_INFORMATION GIVEN_
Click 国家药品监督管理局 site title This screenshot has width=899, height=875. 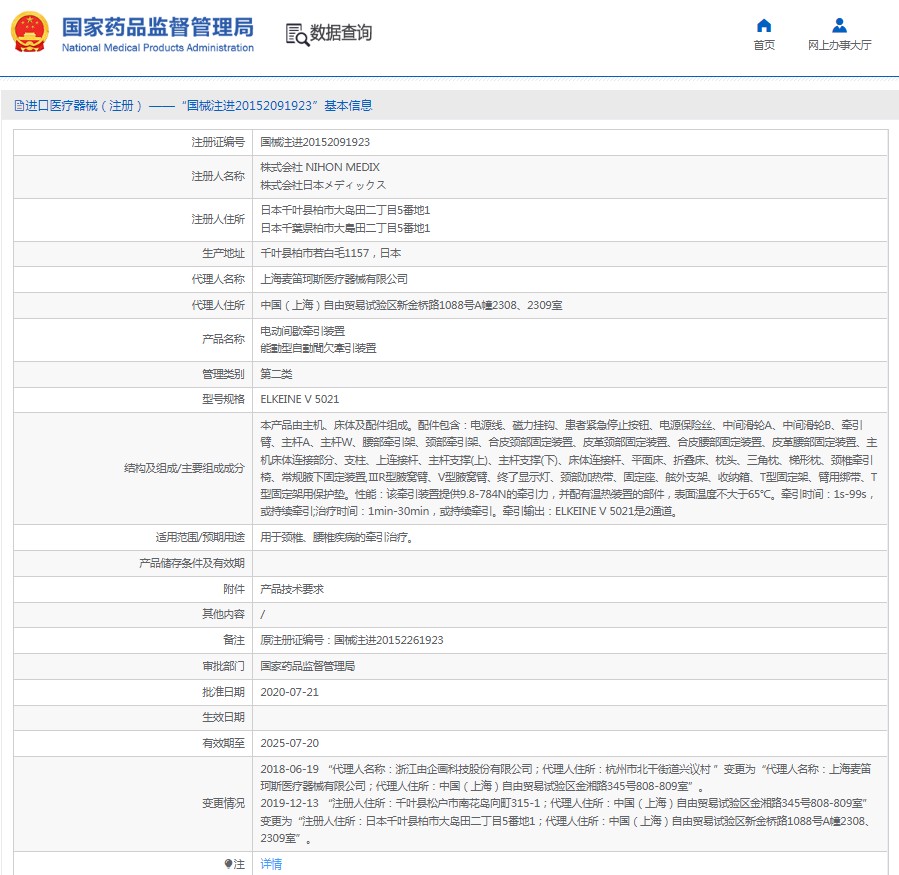point(158,27)
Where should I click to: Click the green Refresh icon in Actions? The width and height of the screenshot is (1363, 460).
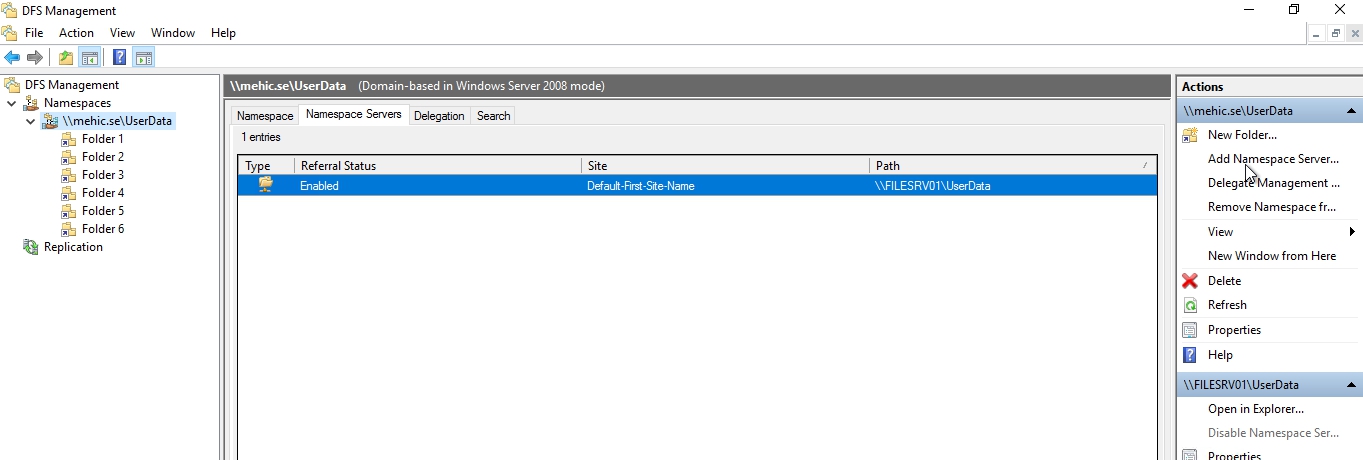pyautogui.click(x=1190, y=305)
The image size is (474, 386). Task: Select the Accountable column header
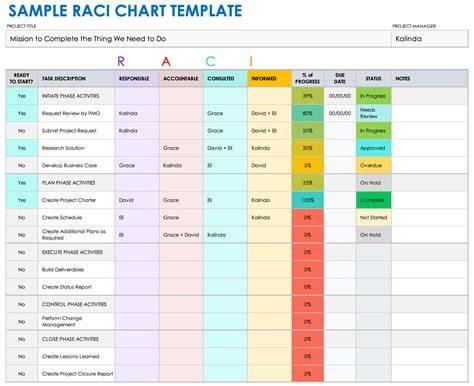pyautogui.click(x=181, y=79)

_REQUIREMENT_
Which lines run from the one containing "The image size" to the end of the entries above? Write them out exactly, leaving out every picture.

_SOLUTION TO THIS EXERCISE_
The image size is (474, 386). Task: Select the Accountable column header
pyautogui.click(x=181, y=79)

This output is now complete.